For each possible set length, from 24-point golden sets up to 93-point marathons, I ran a Monte Carlo simulation, using the assumptions given above, to determine the probability that, in a set of that length, a player would miss a chance to overturn a later call. As noted above, I’ve excluded tiebreaks from this analysis, so I counted only the number of points up to 6-6. I also excluded all “advantage” fifth sets.

For example, the most common set length in the data set is 57 points, which occured 647 times. In 10,000 simulations, a player missed a chance to overturn a call 0.27% of the time. The longer the set, the more likely that challenge scarcity would become an issue. In 10,000 simulations of 85-point sets, players ran out of challenges more than three times as often. In 0.92% of the simulations, a player was unable to challenge a call that would have been overturned.

These simulations are simple, assuming that each point is identical. Of course, players are aware of the cap on challenges, so with only one challenge remaining, they may be less likely to contest a “probably correct” call, and they would be very unlikely to use a challenge to earn a few extra seconds of rest. Further, the fact that players sometimes use Hawkeye for a bit of a break suggests that what we might call “true” challenges–instances in which the player believes the original call was wrong–are a bit less frequent that the numbers we’re using. Ultimately, we can’t address these concerns without a more complex model and quite a bit of data we don’t have.

Back to the results. Taking every possible set length and the results of the simulation for each one, we find the average player is likely to run out of challenges and miss a chance to overturn a call roughly once every 320 sets, or 0.31% of the time. That’s not very often–for almost all players, it’s less than once per season.

The impact of (not) overturning a call

Just because such an outcome is infrequent doesn’t necessarily mean it isn’t important. If a low-probability event has a high enough impact when it does occur, it’s still worth planning for.

Toward the end of a set, when most of these missed chances would occur, points can be very important, like break point at 5-6. But other points are almost meaningless, like 40-0 in just about any game.

To estimate the impact of these missed opportunities, I ran another set of Monte Carlo simulations. (This gets a bit hairy–bear with me.) For each set length, for those cases when a player ran out of challenges, I found the average number of points at which he used his last challenge. Then, for each run of the simulation, I took a random set from the last few years of ATP data with the corresponding number of points, chose a random point between the average time that the challenges ran out and the end of the set, and measured the importance of that point.

To quantify the importance of the point, I calculated three probabilities from the perspective of the player who lost the point and, had he conserved his challenges, could have overturned it:

  1. his odds of winning the set before that point was played
  2. his odds of winning the set after that point was played (and not overturned)
  3. his odds of winning the set had the call been overturned and the point awarded to him.

(To generate these probabilities, I used my win probability code posted here with the assumption that each player wins 65% of his service points.

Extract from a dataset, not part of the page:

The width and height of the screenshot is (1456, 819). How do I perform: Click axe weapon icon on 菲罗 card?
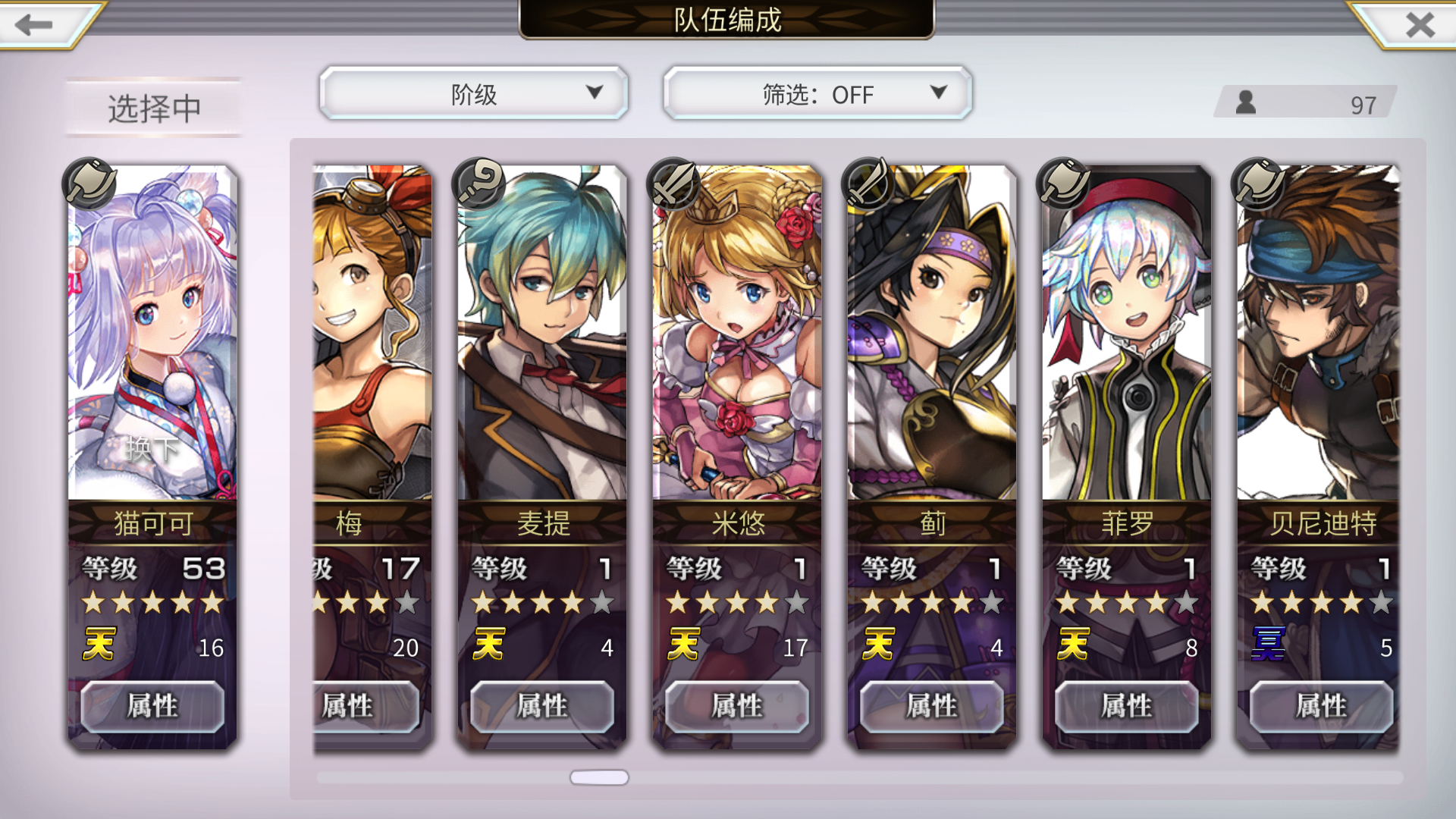tap(1063, 183)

The model treats points as independent–that is, the outcome of one point does not depend on the outcomes of previous points–which is not precisely true, but it’s close, and it makes things immensely more straightforward. Alert readers will also note that I’ve ignored the possibility of yet another call that could be overturned. However, the extremely low probability of that event convinced me to avoid the additional complexity required to model it.)

Given these numbers, we can calculate the possible effects of the challenge he couldn’t make. The difference between (2) and (3) is the effect if the call would’ve been overturned and awarded to him. The difference between (1) and (2) is the effect if the point would have been replayed. This is essentially the same concept as “leverage index” in baseball analytics.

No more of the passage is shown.